A lady in my yoga class had a caesarean section with her first baby and was nervous about trying to have a normal delivery (as she had no experience of that).  I tried reassuring her that birth is not that scary.  It's an unknown, but I would rather give birth once a month for nine months than be pregnant. Birth is pain and discomfort with an end date.  Pregnancy is really ten months of misery for me, and actually, that's okay to admit.  Whether you are a girl or a boy, you or your partner may go through this in the future, and hopefully find it helpful.

As women, we tend to use our rose-colored glasses to talk about pregnancy and tell pregnant women the most awful birth stories as a way of "preparing them" or making ourselves feel better.  Every pregnant lady knows the story of a total stranger's birth for this reason.  However, nobody told me that birth would be an absolute relief.  All of the horror stories of episiotomies, half-born babies with stuck shoulders, emergency c-sections, hemorrhoids and tears requiring multiple surgeries to correct didn't prepare me for how grateful I would be for labor and birth.

The night after your sister was born, I was drained, tired, in pain and somehow completely happy.  But not just because I had a gorgeous baby.  I could move from side to side in the uncomfortable hospital bed without my uterus contracting in pain.  I could stand up without feeling nauseated.  I could actually feel my blood pressure being lower.  I didn't see spots.  I could eat without being simultaneously starving and completely stuffed after three bites.

I felt like myself.  My body was uncomfortable, but it was mine again.  I felt good, for the first time in nine months.  Everybody said I would be so excited to hold your sister, but I didn't realize it would be because I was done being pregnant.

There will be people who read this and go: "What an ungrateful b-word!  I would give anything to be pregnant.  We have been trying forever."  But they need to know that not being 100% happy with pregnancy is a totally valid response to the "miracle of life".  Just google: "IVF and hate being pregnant."  That happens too.  Life is not easy.  Bringing life into the world is a general crapshoot and you get what you are dealt.  I get dealt nine months of nausea, extreme vomiting, high blood pressure, feeling as though I've been hit by a truck, painful "practice contractions" for the entire last trimester and insomnia.  And that's in addition to the "normal" pregnancy symptoms and general weirdness that make life difficult for anyone growing a tiny human.

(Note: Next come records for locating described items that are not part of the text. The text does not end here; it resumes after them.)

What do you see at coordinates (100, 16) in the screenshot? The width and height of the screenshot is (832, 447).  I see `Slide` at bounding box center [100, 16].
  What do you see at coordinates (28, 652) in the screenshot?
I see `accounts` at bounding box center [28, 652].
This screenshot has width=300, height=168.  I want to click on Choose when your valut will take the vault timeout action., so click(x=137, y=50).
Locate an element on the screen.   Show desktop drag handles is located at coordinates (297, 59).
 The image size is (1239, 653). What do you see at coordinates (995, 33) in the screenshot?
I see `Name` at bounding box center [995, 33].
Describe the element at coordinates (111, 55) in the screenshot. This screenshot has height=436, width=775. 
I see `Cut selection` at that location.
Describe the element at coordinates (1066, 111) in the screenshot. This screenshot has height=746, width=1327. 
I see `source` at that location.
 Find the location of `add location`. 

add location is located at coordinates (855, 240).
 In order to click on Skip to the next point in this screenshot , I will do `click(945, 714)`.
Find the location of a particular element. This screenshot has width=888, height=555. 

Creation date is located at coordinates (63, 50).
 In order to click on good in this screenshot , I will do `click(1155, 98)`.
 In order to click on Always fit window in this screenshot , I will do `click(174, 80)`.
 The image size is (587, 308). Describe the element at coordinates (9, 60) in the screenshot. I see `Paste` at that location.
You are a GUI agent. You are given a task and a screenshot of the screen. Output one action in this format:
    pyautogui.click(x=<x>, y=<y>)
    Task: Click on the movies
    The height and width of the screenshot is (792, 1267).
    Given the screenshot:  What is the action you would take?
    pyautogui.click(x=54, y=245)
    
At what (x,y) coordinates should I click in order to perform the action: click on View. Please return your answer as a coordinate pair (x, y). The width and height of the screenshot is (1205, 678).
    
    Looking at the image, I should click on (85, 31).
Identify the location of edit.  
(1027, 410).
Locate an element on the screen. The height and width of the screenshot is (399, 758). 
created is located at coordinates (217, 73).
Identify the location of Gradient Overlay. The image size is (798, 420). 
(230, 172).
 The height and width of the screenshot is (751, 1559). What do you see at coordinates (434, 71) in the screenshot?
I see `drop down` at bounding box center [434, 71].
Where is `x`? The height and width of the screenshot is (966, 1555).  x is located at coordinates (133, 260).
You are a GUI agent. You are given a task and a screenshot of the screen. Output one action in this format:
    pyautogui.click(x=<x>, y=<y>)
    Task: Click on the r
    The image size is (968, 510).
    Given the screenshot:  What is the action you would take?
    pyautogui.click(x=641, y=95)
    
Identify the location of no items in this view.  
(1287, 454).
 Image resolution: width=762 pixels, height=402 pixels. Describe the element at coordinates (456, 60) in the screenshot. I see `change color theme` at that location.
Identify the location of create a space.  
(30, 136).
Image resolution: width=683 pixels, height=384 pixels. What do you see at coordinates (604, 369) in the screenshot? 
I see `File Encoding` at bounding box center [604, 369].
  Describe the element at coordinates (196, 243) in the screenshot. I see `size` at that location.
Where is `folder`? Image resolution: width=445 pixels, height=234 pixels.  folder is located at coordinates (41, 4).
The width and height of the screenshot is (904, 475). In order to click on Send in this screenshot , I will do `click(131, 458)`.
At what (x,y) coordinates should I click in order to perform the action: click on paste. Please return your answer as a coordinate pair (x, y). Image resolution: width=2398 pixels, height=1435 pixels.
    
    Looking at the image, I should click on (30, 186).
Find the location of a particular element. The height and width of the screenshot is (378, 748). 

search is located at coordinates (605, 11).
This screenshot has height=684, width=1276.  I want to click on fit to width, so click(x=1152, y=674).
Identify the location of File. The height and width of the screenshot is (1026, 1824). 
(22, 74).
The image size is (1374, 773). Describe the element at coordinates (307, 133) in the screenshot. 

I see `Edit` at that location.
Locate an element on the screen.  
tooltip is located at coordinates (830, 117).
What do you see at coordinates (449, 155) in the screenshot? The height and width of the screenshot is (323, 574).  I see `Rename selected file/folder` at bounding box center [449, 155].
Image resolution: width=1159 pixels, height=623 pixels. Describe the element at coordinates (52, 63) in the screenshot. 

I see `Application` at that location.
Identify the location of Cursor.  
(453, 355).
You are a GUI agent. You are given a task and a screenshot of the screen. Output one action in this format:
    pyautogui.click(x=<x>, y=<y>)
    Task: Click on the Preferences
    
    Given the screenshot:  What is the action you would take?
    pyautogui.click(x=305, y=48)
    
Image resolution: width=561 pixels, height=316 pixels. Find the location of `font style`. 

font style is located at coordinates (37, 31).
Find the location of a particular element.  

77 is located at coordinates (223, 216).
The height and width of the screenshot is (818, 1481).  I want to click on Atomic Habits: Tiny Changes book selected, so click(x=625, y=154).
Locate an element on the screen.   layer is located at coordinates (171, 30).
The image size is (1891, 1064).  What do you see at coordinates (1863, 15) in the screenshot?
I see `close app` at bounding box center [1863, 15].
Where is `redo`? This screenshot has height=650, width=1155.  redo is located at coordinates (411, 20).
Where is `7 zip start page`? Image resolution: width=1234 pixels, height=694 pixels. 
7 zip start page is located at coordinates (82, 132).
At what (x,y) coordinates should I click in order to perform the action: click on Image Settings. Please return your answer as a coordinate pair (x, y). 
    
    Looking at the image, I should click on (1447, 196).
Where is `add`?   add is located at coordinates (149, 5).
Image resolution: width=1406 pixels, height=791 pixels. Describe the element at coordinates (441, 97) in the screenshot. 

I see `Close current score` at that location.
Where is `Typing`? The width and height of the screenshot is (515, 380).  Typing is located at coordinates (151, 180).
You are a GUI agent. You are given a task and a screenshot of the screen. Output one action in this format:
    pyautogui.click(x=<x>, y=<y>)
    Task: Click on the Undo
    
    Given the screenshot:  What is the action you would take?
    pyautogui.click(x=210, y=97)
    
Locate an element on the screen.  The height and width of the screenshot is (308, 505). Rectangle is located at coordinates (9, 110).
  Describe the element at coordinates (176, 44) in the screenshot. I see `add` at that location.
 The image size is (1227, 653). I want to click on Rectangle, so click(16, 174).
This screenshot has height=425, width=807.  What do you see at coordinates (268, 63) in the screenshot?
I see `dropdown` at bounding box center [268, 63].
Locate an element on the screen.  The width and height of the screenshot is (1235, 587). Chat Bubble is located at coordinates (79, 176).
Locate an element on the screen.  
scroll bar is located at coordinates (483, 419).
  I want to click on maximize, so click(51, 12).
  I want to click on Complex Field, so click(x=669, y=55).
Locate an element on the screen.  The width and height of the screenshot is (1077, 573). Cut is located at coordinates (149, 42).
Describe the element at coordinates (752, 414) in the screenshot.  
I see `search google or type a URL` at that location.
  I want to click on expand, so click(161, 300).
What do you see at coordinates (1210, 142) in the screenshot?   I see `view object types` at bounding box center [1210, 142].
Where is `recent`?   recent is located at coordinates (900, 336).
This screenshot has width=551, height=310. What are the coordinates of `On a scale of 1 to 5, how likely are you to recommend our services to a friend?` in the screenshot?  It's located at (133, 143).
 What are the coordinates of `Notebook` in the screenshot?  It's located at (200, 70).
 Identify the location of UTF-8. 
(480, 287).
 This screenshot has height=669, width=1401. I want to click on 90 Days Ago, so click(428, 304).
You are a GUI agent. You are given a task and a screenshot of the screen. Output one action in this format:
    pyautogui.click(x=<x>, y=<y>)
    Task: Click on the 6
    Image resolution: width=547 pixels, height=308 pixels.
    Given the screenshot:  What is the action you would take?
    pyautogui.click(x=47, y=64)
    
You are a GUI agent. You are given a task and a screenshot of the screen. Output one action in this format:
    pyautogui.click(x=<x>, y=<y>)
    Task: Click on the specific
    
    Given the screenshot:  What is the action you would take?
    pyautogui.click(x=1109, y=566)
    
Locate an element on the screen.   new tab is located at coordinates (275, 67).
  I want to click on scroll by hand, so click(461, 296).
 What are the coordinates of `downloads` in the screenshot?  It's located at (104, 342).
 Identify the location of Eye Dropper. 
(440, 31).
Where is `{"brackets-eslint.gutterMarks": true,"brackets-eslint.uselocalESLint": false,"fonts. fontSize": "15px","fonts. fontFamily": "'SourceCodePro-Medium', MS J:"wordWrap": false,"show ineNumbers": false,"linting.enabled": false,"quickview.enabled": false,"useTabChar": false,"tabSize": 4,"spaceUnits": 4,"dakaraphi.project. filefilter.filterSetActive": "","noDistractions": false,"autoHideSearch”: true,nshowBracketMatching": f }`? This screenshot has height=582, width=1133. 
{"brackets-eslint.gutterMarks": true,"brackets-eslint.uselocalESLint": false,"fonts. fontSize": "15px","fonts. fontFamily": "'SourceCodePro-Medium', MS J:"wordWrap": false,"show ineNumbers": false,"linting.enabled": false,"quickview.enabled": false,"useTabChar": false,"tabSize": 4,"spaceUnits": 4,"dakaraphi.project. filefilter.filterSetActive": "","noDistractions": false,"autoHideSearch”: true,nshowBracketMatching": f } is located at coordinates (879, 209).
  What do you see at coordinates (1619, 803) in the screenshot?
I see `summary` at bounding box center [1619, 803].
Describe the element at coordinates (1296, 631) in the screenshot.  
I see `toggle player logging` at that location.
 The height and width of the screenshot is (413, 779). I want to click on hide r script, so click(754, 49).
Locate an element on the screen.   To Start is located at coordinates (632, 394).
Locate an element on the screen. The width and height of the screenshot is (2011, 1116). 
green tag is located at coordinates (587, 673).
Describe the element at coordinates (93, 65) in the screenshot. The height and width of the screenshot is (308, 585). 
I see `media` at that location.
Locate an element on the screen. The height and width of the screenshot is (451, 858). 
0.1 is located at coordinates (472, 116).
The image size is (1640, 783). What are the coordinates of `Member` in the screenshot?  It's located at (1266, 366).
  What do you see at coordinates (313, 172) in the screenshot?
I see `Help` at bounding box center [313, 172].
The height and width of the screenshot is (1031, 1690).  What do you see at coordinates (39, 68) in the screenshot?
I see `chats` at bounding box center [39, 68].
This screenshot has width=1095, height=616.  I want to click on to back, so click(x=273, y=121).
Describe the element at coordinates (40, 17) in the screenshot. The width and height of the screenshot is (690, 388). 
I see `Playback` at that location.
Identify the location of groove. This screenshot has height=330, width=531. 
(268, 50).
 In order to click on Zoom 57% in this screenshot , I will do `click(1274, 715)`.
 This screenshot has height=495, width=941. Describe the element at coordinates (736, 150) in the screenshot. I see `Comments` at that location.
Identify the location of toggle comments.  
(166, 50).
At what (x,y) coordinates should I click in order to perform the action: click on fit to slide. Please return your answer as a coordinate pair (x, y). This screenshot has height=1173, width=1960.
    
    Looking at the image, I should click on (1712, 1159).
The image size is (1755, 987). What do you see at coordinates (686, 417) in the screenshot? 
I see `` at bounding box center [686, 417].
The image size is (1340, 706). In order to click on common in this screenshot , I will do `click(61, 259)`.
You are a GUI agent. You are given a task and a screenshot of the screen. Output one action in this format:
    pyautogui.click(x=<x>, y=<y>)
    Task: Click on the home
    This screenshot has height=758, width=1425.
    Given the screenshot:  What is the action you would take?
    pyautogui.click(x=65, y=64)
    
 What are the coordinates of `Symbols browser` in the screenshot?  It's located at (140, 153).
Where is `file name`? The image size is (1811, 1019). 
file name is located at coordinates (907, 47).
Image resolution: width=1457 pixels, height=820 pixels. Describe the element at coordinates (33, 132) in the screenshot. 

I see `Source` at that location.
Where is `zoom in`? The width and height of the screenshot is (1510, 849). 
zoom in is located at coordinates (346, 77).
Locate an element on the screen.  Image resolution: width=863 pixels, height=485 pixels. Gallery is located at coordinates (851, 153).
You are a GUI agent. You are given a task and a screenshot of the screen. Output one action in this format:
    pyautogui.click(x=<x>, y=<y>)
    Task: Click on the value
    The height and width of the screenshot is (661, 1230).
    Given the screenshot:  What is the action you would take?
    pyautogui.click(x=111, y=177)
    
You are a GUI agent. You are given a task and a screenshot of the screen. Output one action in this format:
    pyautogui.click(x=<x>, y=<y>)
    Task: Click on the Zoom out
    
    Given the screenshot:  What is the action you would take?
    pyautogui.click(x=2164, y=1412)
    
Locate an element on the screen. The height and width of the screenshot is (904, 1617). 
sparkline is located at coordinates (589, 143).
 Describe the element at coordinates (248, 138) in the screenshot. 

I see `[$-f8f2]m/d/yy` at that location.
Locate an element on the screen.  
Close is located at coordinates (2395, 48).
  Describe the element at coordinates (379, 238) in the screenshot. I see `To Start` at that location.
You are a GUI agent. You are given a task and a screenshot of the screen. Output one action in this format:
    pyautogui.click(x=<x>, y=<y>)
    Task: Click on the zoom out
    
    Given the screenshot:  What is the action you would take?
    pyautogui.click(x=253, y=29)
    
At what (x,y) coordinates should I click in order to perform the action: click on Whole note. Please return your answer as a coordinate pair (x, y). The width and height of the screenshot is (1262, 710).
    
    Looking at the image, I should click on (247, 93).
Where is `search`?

And it feels like a kick in the groin (thanks for those too, little karate master) when people say: "Wow, you're getting huge! Any day now, right?"  My response is a sort of weird smile and non-committal response, when what I want to say is "Actually, I have to survive another six weeks of this hellish physical and mental torture without having a full-on bipolar episode but thanks for asking."

Thankfully, I have health care people who are trying to help, or at least listen, which feels the same as helping.  I should hopefully make it out of this pregnancy without being too depressed to cope with you as a newborn.

I don't respect a lot about Kim Kardashian's way of life, but I really appreciate that she is open and honest about how much she hated being pregnant.  I haven't written much during this pregnancy because frankly, I thought people would get sick of hearing how much I dislike it this time around.  There's a reason people don't blog at 4am, breathing through pain and nausea during yet another night of insomnia.  I don't want to sound like a crazy person who is coming unglued, even though that's what it feels like.

Despite all the crappiness, I love you.  Carrying you in my arms is preferable though.  I literally cannot wait to meet you.